First, each coordinate point was reverse-geolocalized through the Open Street Map server,
collecting the following information (if present): region, county, city, town, village, suburb,
hamlet. These were used to create a tag for each point. The primary tagging mode was by using the
suburb information if present, qualified with the hamlet/village/town/city name (if present), the
county and the region. The snippet of Julia code used to construct the tag
variable is this (note
that the region was always present, and that some data entries were skipped at this level):
qualifier = "rg=$region"
qlst = [hamlet, village, town, city]
qfst = findfirst(x->x ≠ "?", qlst)
if qfst ≡ nothing
if county == "?" || suburb == "?"
continue # skip the entry entirely
else
tag = "$suburb [$county] $qualifier"
end
else
cq = qlst[qfst]
if suburb == "?"
tag = "$cq [$county] $qualifier"
else
county ≠ "?" && (qualifier = "cn=$county $qualifier")
tag = "$suburb [$cq] $qualifier"
end
end
The points were partitioned according to their tags. Then, an agglomeration phase was performed.
The single-linkage distance between each pair of partitions was computed, and the partitions were
sorted in decreasing order according to their size. We set two size thresholds, Tmin=20
and
Tmax=5000
, and a distance threshold eps=0.01
, and performed the following iterative step:
-
Consider the smallest partition that has not been marked as "ignored" yet.
-
If its size is larger or equal than
Tmax
, stop the iteration (we're done). -
If its closest partition is at a distance smaller or equal than
eps
, merge them, update the distances and the rankings and restart the iteration -
If its size is less then
Tmin
, remove the partition entirely -
Otherwise, mark the partition as "ignored" and restart the iteration
-
In words, this procedure agglomerates the smallest partitions (i.e. the suburbs, originally) into larger urban areas as long as they are contiguous, and up to a certain size; orphaned partitions that are too small are removed.

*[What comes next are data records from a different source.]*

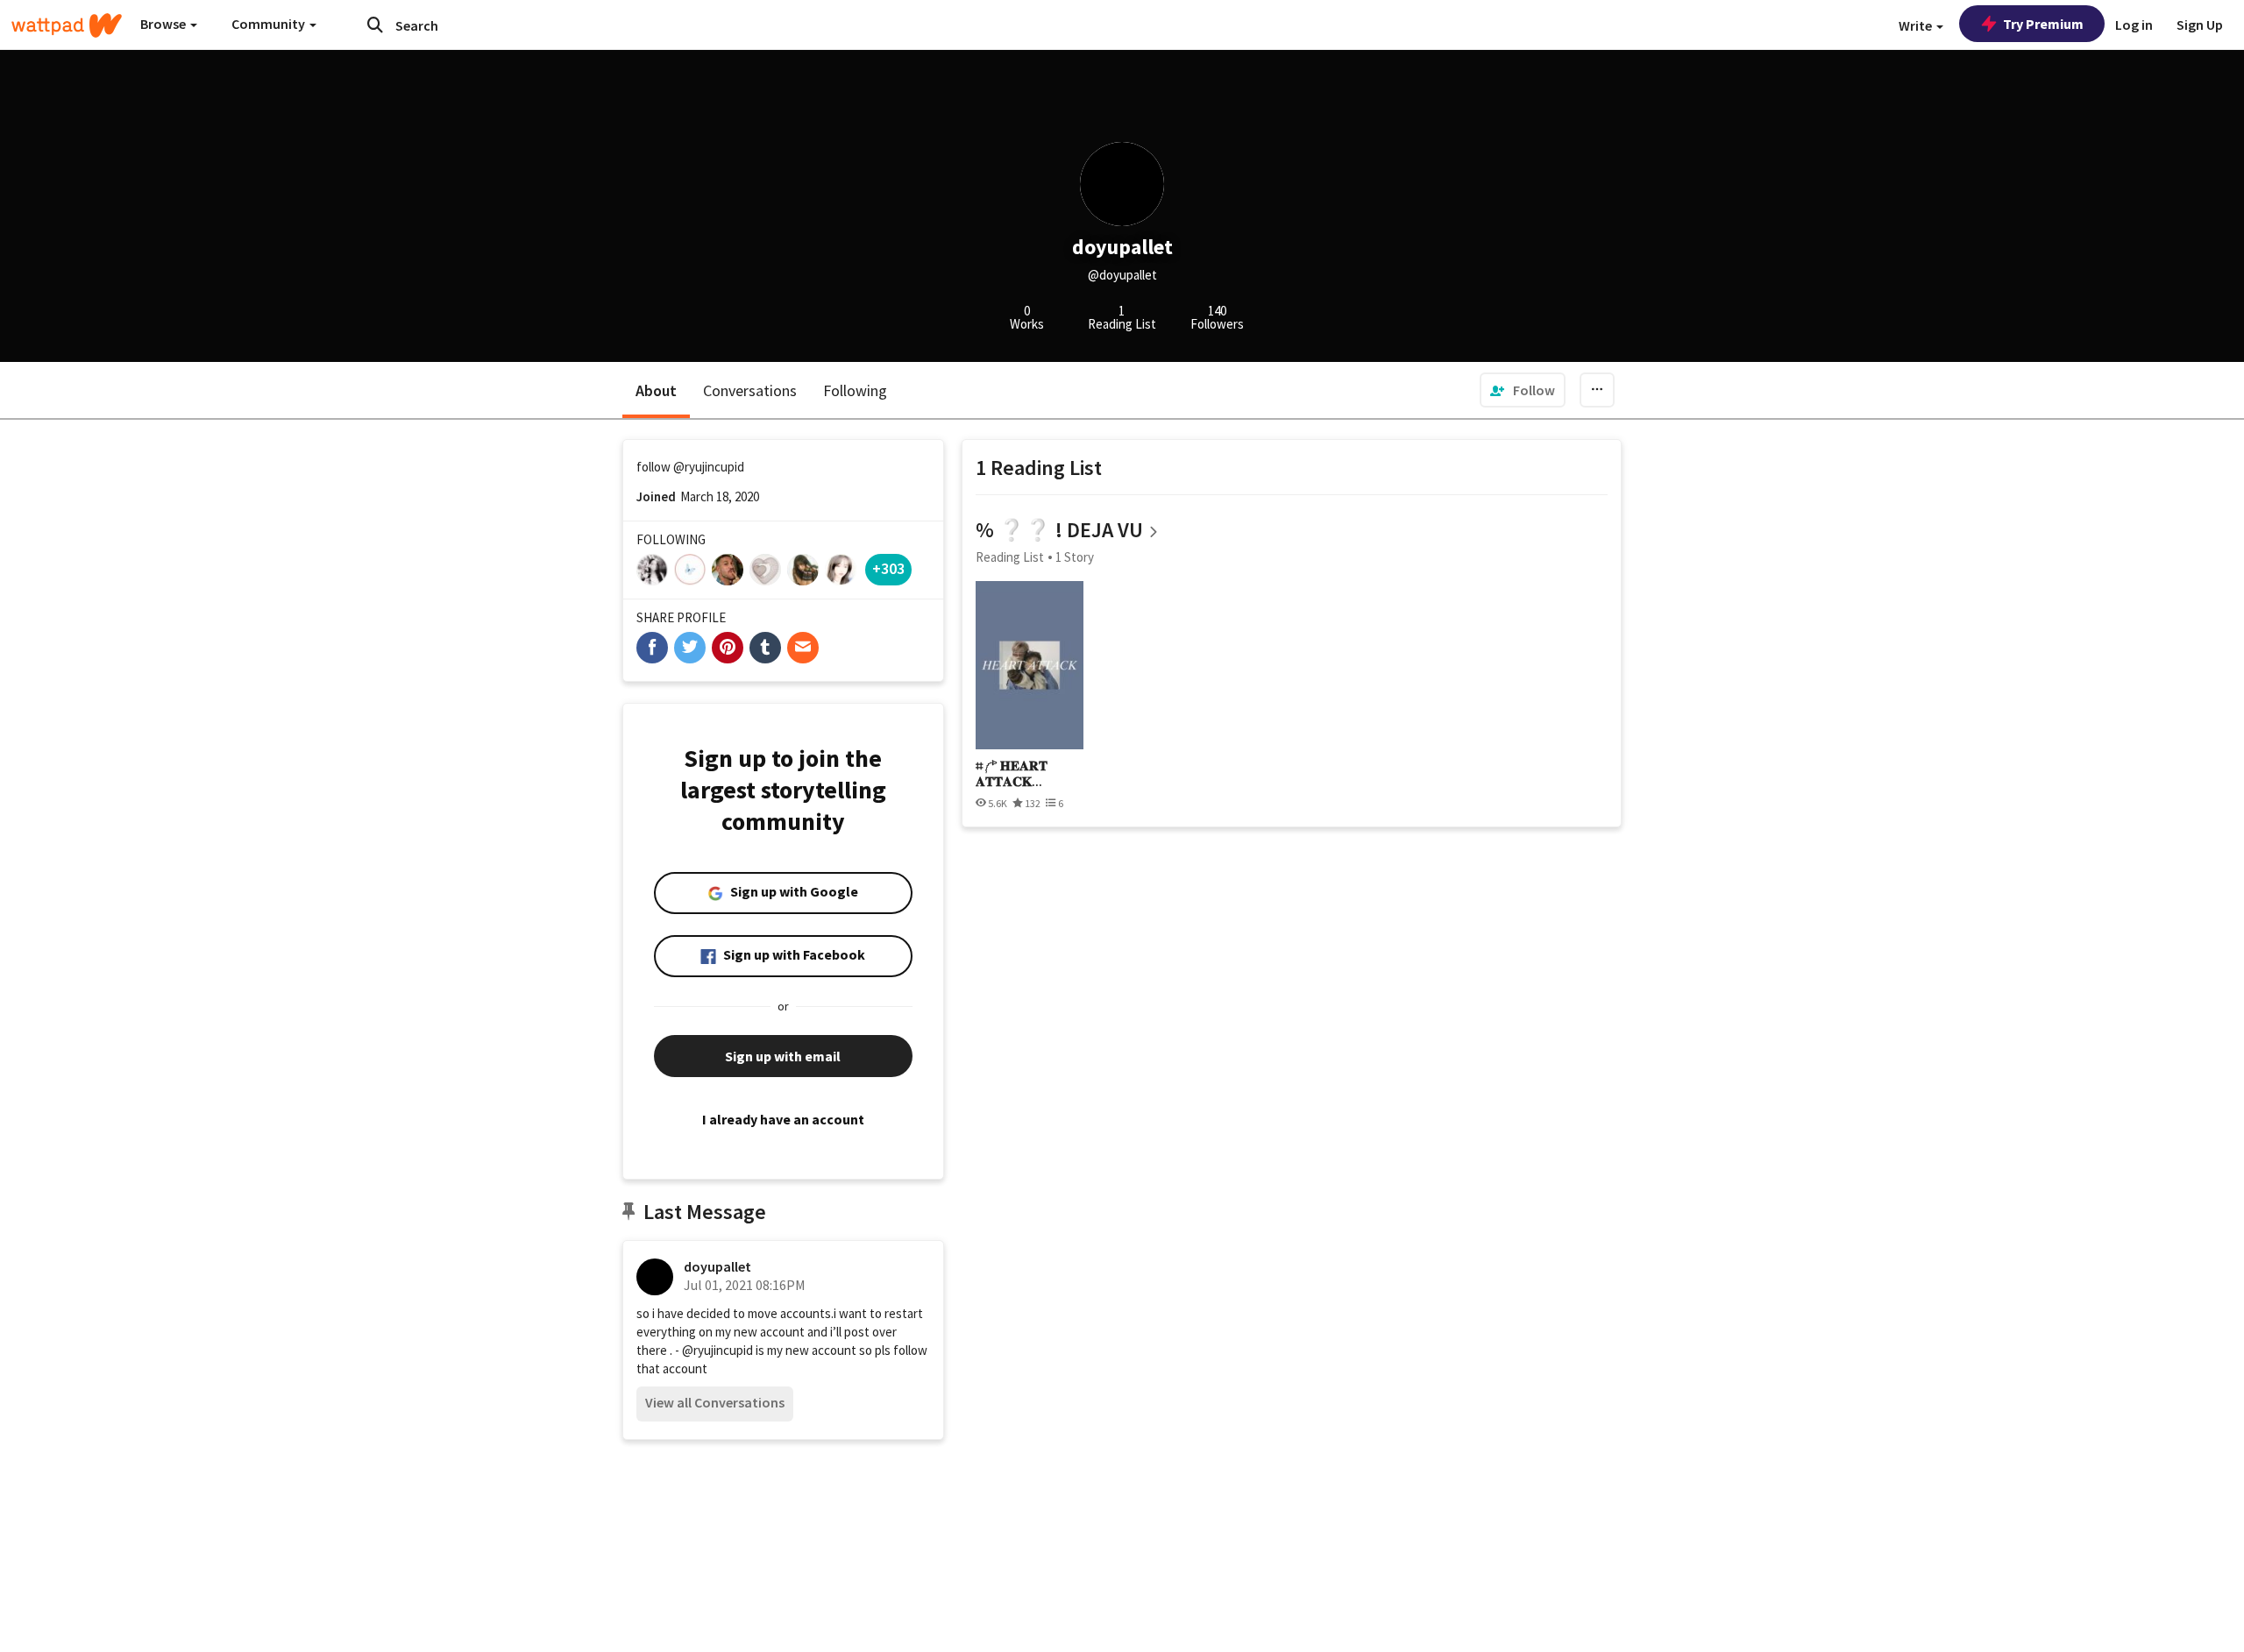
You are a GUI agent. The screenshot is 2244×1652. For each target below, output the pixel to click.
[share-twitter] (690, 647)
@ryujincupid (708, 466)
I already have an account (783, 1119)
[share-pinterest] (727, 647)
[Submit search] (375, 25)
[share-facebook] (652, 647)
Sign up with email (783, 1056)
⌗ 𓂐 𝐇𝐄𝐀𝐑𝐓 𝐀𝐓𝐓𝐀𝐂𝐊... (1011, 773)
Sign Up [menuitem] (2200, 24)
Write (1917, 25)
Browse (164, 23)
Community (269, 23)
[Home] (66, 25)
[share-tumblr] (765, 647)
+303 (888, 568)
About (656, 390)
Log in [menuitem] (2134, 24)
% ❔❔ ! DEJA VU (1059, 529)
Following (855, 390)
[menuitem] (1523, 390)
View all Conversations (715, 1402)
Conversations (750, 390)
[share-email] (803, 647)
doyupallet (717, 1266)
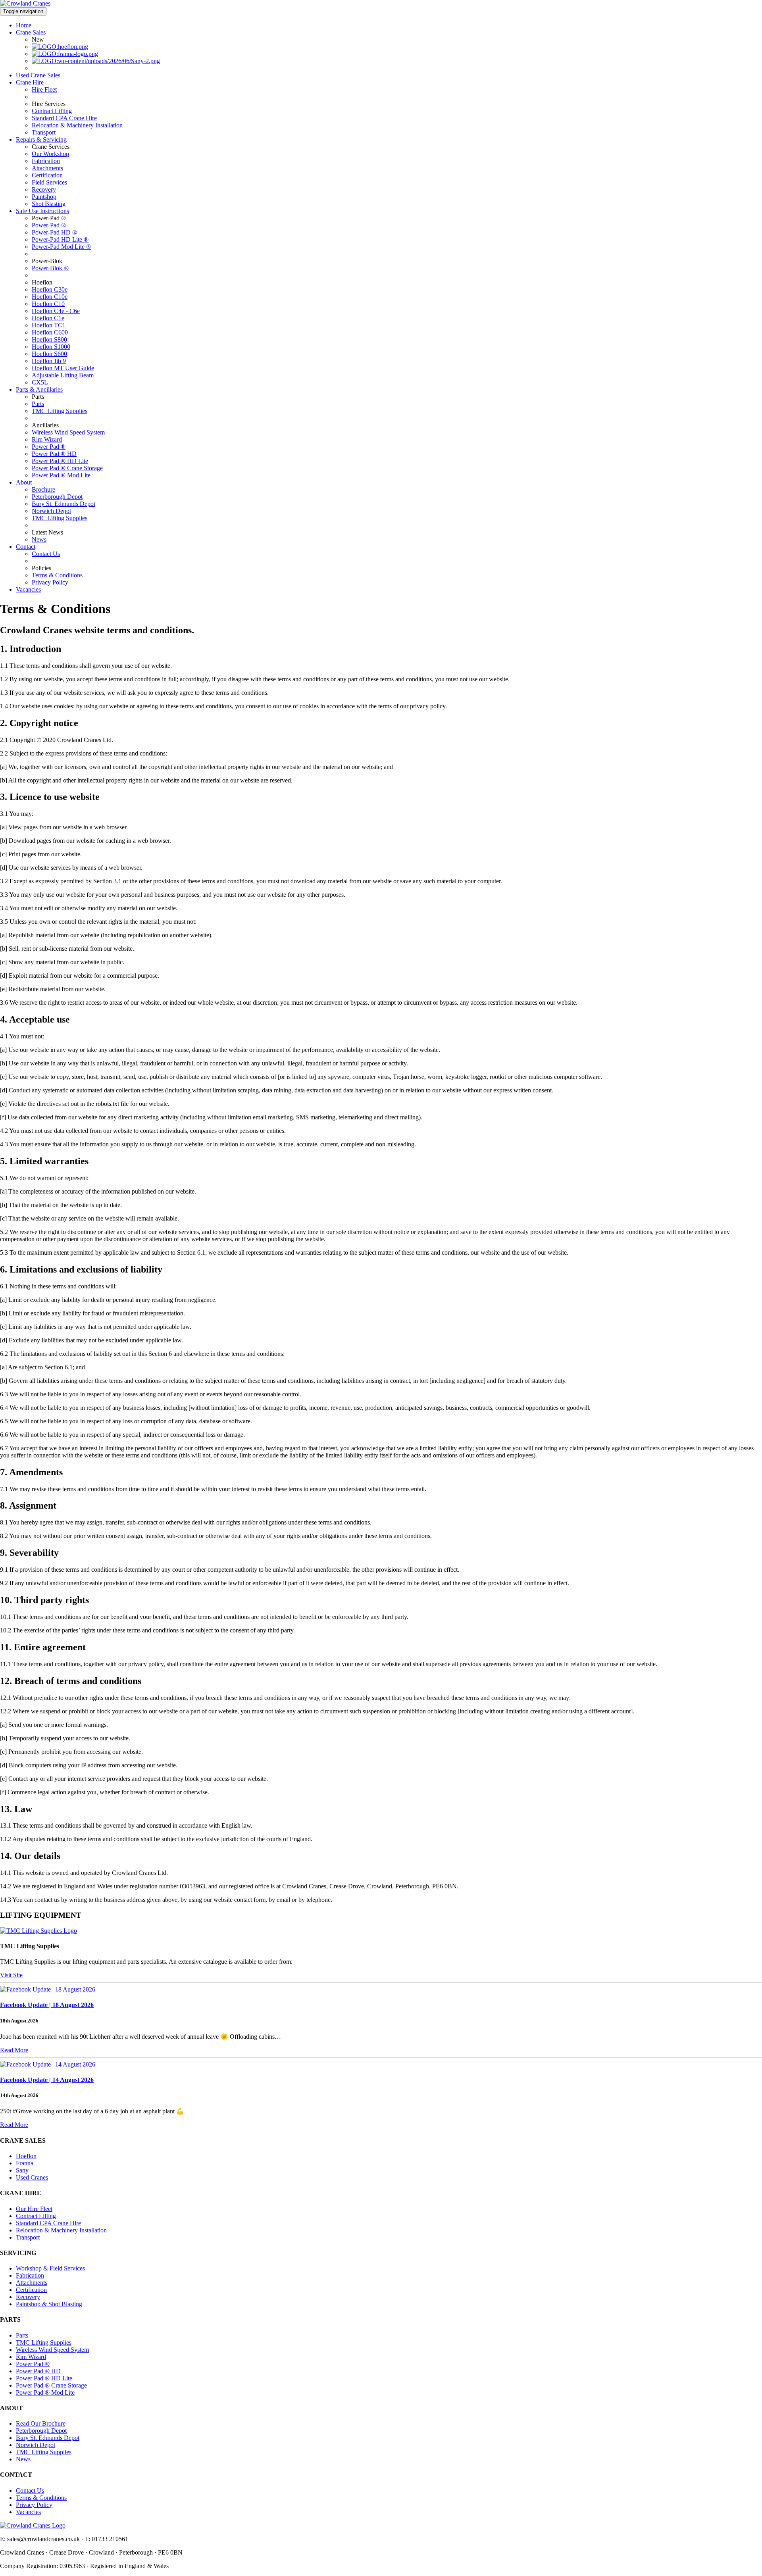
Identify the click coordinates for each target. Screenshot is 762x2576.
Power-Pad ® (49, 225)
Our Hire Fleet (34, 2208)
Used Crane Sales (38, 75)
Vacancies (28, 589)
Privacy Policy (50, 582)
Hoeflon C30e (49, 289)
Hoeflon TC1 (48, 325)
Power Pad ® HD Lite (60, 461)
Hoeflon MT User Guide (63, 368)
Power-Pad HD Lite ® (60, 239)
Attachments (47, 168)
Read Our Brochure (40, 2423)
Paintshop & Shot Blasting (49, 2304)
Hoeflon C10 (48, 303)
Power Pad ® (48, 446)
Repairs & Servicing (41, 139)
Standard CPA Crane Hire (64, 118)
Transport (44, 132)
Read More (14, 2050)
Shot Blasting (48, 203)
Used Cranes (32, 2177)
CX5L (40, 382)
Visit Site (11, 1975)
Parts (38, 403)
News (39, 539)
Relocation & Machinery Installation (77, 125)
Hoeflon (26, 2156)
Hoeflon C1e (48, 318)
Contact (25, 546)
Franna (24, 2163)
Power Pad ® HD (54, 453)
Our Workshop (50, 153)
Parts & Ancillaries (39, 389)
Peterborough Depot (57, 496)
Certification (47, 175)
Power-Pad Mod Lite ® (61, 246)
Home (23, 25)
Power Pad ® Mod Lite (61, 475)
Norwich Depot (51, 511)
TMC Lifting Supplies (59, 411)
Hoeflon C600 (50, 332)
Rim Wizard (47, 439)
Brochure (43, 489)
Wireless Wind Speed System (68, 432)
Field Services (49, 182)
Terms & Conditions (57, 575)
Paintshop (44, 196)
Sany (22, 2170)
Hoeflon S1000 (51, 346)
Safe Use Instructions (42, 211)
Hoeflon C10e (49, 296)
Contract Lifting (52, 111)
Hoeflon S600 (49, 353)
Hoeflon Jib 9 (49, 361)
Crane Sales (31, 32)
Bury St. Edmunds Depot (63, 503)
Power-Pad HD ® (54, 232)
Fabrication (46, 161)
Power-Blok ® (50, 268)
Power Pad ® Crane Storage (67, 468)
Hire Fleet (44, 89)
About (24, 482)
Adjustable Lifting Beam (63, 375)
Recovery (44, 189)
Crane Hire (30, 82)
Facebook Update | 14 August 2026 (47, 2079)
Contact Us (46, 553)
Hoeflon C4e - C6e (56, 311)
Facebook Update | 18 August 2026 (47, 2004)
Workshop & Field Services (50, 2268)
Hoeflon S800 (49, 339)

This procedure creates a few artifacts and it might be refined, but it's generally satisfactory at producing mostly blob-like clusters that reflect the division of the points in urban centers, in a way that resembles what could plausibly be done manually. Of course, since this partition is ultimately based on administrative classifications, no algorithm could ever infer it perfectly from the coordinate data alone.